Sure, will do.  I was unsure of the effectiveness of that, because I filed a much more serious report about a different issue a couple of weeks ago and have seen no activity or even acknowledgement.

> The src change is described as "Expand SMBUS API ...", but in fact it also
> _changed_ the existing ioctls.  And both binary compatibility and programming
> compatibility were broken because of how struct smbcmd was changed.
> In FreeBSD we try to not do that without a very strong reason, but alas.
> And, as you report, the change was not done entirely correctly.

I was also surprised, but it wasn’t really a big deal, and the new structure might be slightly easier to use.  There have been other similar things in 11.0, like __mq_oshandle() disappearing, and more .so files needing to be added to our embedded system, so all things considered, it’s been reasonably smooth moving from 10.3 to 11.0.

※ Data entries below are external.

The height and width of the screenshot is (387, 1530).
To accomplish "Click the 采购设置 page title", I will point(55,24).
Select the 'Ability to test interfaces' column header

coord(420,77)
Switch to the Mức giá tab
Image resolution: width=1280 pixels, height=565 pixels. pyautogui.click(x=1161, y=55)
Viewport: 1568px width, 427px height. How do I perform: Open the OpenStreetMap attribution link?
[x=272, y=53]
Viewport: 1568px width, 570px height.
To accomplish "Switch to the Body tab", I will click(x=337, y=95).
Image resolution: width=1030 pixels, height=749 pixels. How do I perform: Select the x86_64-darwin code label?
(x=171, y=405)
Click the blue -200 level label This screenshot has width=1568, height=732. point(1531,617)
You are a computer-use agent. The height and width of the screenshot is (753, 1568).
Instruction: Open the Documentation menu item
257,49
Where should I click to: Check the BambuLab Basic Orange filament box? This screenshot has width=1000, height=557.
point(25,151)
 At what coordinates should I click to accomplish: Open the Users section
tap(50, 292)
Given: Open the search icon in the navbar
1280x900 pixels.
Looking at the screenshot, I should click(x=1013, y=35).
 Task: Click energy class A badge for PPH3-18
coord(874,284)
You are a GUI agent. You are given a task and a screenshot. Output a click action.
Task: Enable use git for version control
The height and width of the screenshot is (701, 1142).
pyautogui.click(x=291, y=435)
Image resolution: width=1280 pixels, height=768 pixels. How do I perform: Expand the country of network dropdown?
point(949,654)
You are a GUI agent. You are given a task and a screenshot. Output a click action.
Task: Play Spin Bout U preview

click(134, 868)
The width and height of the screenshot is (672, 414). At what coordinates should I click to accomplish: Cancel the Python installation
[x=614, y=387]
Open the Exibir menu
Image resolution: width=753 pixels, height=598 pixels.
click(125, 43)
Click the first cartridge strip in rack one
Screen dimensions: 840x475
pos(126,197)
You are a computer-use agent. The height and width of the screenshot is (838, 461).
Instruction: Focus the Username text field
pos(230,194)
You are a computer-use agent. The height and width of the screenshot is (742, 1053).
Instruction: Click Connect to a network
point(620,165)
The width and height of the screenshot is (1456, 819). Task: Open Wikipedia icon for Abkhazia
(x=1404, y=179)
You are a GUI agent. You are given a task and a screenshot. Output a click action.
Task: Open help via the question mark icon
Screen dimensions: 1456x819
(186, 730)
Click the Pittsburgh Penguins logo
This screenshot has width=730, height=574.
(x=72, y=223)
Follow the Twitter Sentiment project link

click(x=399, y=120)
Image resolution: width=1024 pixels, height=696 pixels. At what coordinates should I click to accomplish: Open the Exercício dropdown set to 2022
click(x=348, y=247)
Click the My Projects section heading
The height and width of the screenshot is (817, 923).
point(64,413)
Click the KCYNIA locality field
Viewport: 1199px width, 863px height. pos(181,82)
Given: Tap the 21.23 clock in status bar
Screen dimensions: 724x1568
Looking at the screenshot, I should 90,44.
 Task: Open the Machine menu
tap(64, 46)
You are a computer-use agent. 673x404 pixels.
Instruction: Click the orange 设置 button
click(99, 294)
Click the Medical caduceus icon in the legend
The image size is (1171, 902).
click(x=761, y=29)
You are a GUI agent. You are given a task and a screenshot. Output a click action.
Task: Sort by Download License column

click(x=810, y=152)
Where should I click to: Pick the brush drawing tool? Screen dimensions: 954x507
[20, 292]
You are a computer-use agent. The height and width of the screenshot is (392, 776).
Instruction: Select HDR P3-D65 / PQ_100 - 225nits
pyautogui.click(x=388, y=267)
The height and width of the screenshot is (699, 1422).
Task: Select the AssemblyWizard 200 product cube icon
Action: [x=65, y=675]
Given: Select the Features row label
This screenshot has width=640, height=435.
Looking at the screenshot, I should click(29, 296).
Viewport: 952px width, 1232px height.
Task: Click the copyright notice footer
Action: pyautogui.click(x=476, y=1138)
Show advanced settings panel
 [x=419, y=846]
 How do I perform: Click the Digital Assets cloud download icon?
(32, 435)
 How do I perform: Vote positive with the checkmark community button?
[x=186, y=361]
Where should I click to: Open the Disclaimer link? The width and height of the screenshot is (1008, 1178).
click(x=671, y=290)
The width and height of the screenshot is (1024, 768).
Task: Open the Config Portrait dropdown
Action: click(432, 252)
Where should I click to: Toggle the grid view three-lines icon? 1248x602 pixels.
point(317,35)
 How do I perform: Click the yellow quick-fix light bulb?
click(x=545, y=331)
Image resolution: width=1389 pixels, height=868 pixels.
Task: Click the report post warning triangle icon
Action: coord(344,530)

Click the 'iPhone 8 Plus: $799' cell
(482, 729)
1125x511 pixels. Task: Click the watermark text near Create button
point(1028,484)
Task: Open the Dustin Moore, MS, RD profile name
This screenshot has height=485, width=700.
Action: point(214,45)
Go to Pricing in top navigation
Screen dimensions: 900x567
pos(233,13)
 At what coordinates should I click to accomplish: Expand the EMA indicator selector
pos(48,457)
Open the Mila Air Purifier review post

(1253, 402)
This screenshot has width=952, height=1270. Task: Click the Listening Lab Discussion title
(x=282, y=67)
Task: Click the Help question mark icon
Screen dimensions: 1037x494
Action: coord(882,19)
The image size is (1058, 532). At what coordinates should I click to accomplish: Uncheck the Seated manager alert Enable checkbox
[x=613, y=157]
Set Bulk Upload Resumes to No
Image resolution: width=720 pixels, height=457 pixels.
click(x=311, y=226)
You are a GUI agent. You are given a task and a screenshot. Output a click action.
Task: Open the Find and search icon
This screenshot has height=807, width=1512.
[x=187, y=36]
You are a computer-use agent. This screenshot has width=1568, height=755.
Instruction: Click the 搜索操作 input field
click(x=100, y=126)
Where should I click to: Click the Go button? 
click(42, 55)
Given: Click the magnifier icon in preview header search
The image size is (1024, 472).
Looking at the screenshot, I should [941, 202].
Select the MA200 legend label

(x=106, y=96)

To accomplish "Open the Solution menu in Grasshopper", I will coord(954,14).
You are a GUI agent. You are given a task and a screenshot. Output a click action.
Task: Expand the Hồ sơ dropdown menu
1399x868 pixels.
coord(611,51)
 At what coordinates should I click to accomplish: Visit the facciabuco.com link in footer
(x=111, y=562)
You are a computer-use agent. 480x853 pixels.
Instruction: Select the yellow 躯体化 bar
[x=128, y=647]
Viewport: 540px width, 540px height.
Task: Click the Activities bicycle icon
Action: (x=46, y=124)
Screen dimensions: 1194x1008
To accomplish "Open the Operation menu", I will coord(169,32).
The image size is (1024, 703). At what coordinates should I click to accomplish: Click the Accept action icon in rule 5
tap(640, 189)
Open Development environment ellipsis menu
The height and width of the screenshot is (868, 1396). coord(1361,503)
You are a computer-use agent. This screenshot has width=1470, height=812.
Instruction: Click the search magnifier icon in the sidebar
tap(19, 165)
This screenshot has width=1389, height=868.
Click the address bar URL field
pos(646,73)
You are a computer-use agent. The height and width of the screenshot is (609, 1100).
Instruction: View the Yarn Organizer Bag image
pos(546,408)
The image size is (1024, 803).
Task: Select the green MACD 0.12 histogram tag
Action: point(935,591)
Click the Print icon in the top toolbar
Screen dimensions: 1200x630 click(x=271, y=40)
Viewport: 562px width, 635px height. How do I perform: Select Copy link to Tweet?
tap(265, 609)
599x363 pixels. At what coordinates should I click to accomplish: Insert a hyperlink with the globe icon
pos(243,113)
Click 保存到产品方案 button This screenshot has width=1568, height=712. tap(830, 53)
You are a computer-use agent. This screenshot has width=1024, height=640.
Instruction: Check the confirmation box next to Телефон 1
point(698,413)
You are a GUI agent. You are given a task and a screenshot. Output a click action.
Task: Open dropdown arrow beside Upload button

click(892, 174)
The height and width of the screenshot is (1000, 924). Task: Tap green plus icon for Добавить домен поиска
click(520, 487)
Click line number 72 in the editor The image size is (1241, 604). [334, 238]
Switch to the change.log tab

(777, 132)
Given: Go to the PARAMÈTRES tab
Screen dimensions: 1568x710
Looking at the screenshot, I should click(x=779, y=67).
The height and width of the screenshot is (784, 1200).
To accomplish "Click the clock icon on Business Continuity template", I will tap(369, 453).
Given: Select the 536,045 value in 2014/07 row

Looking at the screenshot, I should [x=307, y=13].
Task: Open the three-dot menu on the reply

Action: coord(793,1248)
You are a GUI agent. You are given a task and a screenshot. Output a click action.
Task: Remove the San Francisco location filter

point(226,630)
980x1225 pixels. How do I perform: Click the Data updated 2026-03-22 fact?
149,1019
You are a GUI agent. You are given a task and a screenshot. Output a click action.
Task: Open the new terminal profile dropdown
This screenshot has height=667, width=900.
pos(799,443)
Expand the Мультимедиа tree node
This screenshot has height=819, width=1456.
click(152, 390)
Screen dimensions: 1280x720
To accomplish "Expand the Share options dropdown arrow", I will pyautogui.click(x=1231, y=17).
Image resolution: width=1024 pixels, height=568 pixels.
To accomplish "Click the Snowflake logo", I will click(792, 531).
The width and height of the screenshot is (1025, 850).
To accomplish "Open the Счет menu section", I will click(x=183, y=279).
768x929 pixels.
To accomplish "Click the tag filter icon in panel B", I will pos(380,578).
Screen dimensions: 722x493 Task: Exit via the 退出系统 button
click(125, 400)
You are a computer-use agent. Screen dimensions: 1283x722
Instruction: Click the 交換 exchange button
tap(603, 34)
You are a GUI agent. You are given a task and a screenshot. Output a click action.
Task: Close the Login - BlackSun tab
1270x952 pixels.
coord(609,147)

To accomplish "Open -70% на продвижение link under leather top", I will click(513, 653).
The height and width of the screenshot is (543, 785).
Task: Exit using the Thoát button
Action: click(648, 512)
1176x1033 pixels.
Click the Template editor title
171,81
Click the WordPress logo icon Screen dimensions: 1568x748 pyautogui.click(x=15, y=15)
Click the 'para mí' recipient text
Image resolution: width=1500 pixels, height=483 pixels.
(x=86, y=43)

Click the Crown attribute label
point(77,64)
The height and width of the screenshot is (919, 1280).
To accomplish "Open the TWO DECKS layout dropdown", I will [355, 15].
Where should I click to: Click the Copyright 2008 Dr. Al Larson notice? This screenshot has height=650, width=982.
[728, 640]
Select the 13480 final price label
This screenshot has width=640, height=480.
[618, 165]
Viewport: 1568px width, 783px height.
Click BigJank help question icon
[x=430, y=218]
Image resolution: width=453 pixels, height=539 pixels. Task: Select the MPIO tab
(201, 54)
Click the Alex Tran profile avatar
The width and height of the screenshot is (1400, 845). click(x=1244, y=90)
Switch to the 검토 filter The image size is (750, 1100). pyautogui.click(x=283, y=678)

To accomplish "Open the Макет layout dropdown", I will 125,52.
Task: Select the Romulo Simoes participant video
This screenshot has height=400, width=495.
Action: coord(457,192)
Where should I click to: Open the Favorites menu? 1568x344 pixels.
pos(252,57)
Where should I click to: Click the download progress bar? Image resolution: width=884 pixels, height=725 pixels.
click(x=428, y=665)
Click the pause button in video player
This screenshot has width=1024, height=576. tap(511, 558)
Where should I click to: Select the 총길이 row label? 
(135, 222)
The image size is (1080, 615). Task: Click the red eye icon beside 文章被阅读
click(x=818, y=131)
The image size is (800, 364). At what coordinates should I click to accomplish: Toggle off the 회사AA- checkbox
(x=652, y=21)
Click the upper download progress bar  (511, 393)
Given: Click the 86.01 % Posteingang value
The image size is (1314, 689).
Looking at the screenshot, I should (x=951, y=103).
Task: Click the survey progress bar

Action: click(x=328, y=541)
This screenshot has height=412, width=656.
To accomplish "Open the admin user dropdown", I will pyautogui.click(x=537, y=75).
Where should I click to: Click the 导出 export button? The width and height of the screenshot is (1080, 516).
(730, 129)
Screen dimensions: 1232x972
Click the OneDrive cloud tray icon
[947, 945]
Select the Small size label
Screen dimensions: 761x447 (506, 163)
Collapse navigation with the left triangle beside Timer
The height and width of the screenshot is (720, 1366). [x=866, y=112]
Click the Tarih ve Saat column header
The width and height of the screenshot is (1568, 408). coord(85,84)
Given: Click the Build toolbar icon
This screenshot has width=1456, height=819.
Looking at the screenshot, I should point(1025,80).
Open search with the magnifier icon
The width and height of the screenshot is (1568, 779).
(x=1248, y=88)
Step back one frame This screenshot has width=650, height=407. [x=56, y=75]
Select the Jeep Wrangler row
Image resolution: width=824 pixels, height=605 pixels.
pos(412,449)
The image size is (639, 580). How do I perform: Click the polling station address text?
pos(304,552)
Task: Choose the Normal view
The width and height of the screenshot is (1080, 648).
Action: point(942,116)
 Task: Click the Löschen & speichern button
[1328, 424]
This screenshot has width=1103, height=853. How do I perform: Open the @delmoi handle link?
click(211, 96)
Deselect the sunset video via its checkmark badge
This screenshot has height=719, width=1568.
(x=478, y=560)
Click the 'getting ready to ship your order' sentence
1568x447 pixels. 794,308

> I see several possibilities now.
> 
> Option 1.  Change the documentation to reflect the actual behavior.
> In this case data.rdata will remain unusable and unused.  No interface changes.
> 
> Option 2. Redefine SMB_READB, SMB_READW and SMB_PCALL ioctls using _IOWR, so
> that data.rdata could be returned from kernel.  This seems like a proper fix,
> but it is another binary level incompatibility.
> 
> Option 3.  Use a horrible hack to discover a userland address of smbcmd and
> explicitly copyout to data.rdata.  No interface incompatibilities, but it will
> be a horrible hack.  Besides, not sure how feasible it is.
> 
> Option 4.  Revert smb ioctl changes to what they used to be before r281985.
> Personally, I would prefer this approach.  But now that the new interface is in
> 11.0, it means another interface change just like Option 2.
> 
> I would like to hear other developers' opinions about this situation.

Our opinion doesn’t count for much, but I like 2 or 4.  Option 1 would essentially obviate the entire purpose of changing the structure.  Option 2 basically finishes the job and makes it work properly.  Option 3 is, as you say, unappealing.  I have no problem with Option 4, obviously we can change our code back to the old way, but assuming there was a good reason for this change in the first place, Option 2 seems more logical.

But whatever y’all decide is fine with us, we’ll just change code to match at the appropriate time.